● **Aim**
Change "invoice" to "bill" in everything from the line containing "The height and width of the screenshot is (596, 386)." down to the end of the material, and leave the rest unchanged. Give only those lines, without the pictures.

● **Records to use**
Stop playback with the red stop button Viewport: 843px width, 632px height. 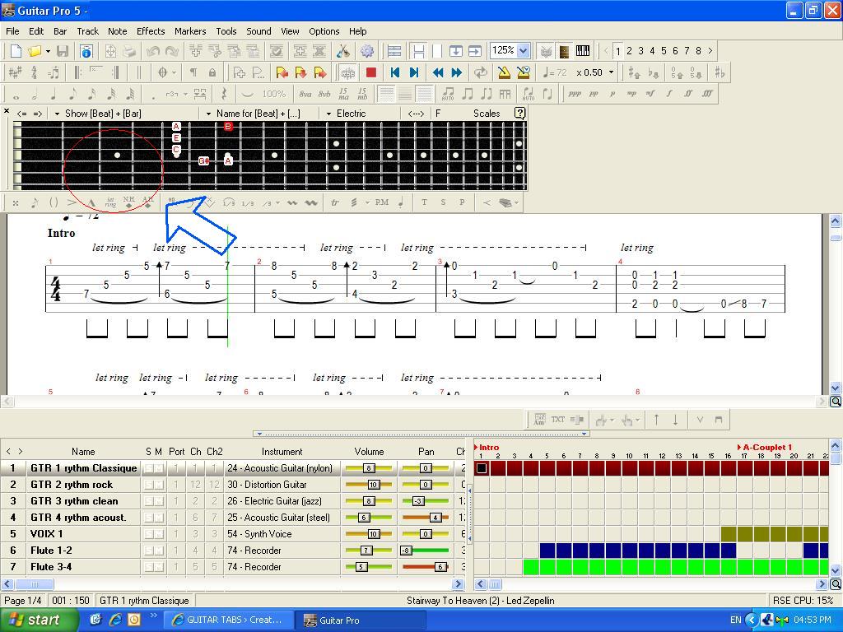[371, 72]
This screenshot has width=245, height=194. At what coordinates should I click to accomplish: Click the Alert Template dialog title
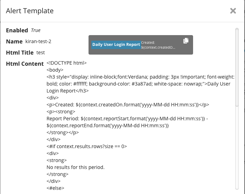30,11
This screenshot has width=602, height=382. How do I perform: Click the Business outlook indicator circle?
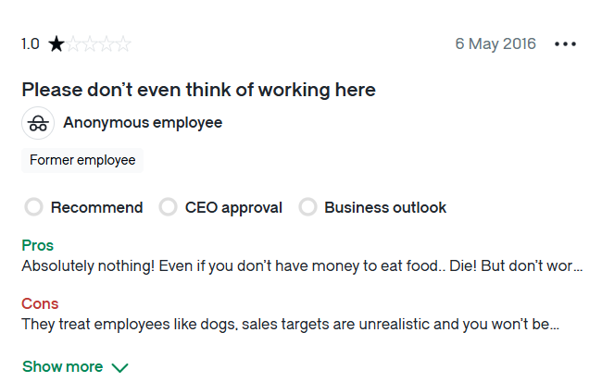coord(307,207)
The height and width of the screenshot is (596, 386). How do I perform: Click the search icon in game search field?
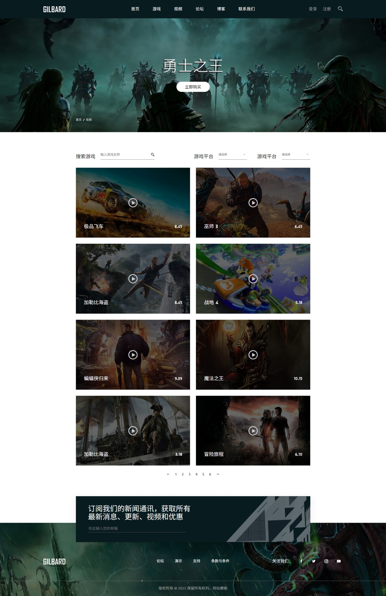(152, 154)
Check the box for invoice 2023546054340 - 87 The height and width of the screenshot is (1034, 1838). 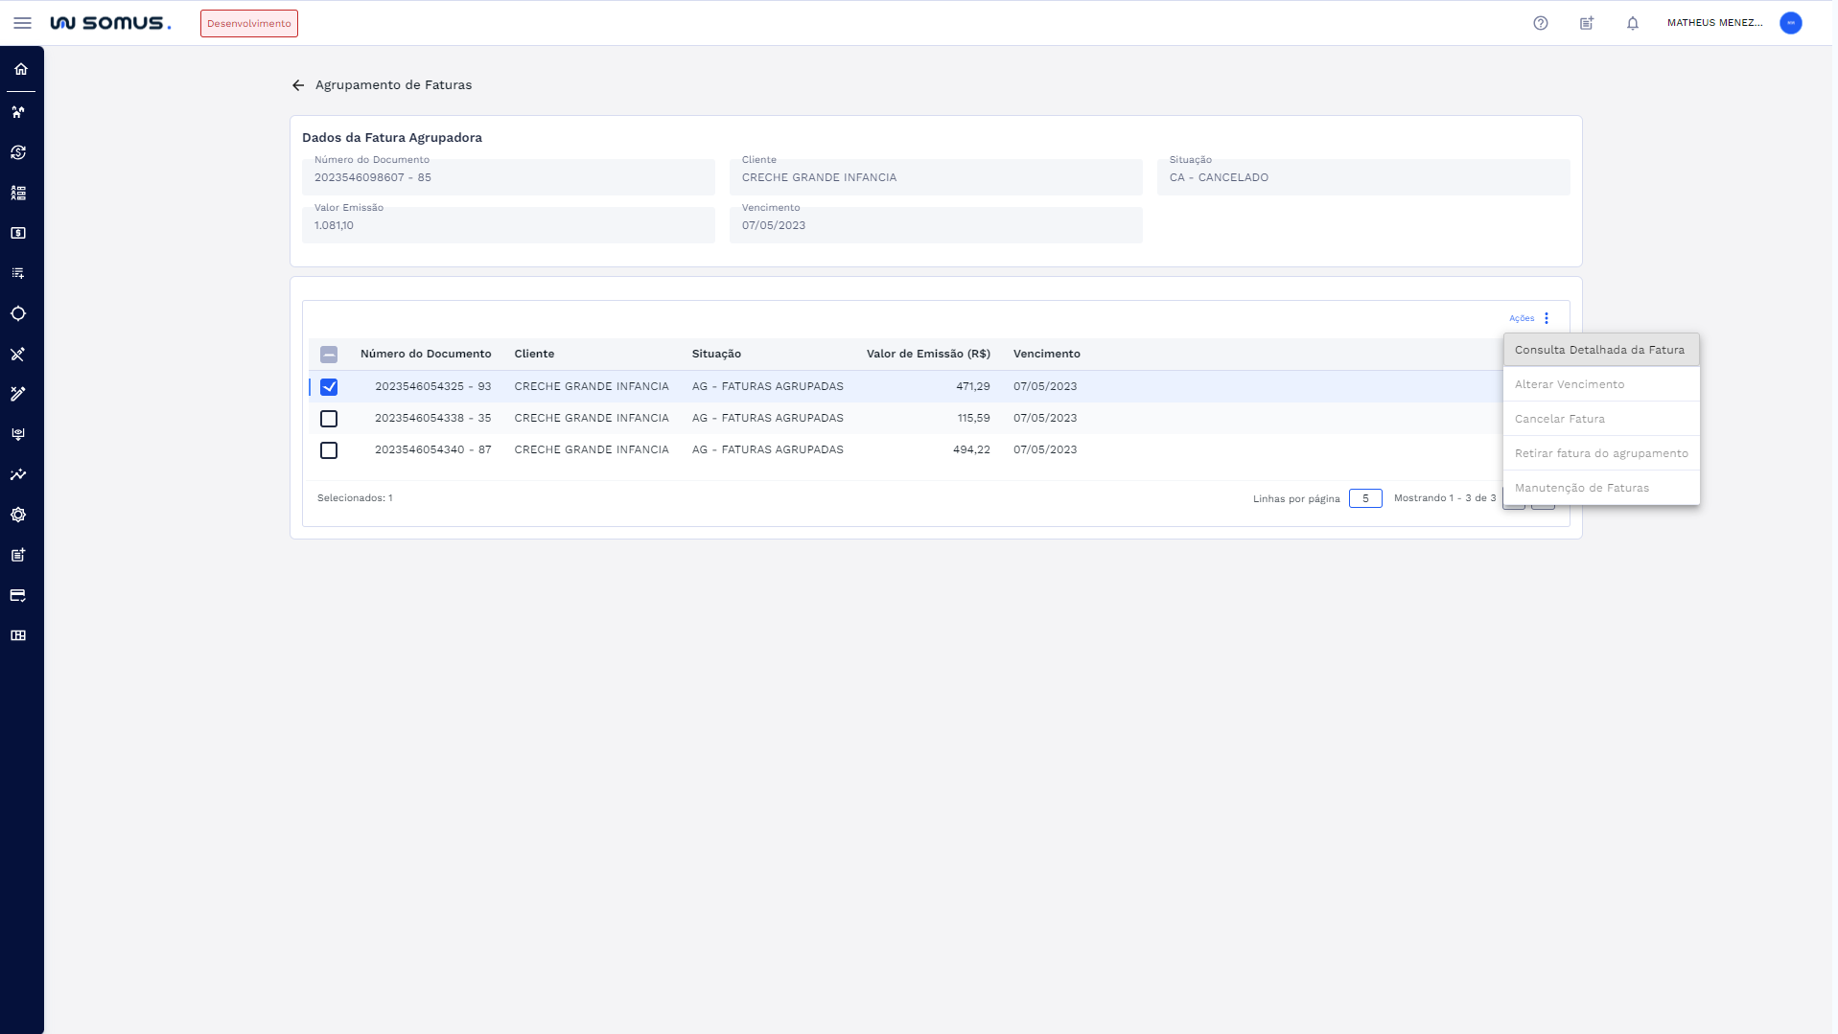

● **Task result**
The height and width of the screenshot is (596, 386). How do I perform: Click the search icon in game search field?
(152, 154)
Check the box for bill 2023546054340 - 87 The height and width of the screenshot is (1034, 1838). 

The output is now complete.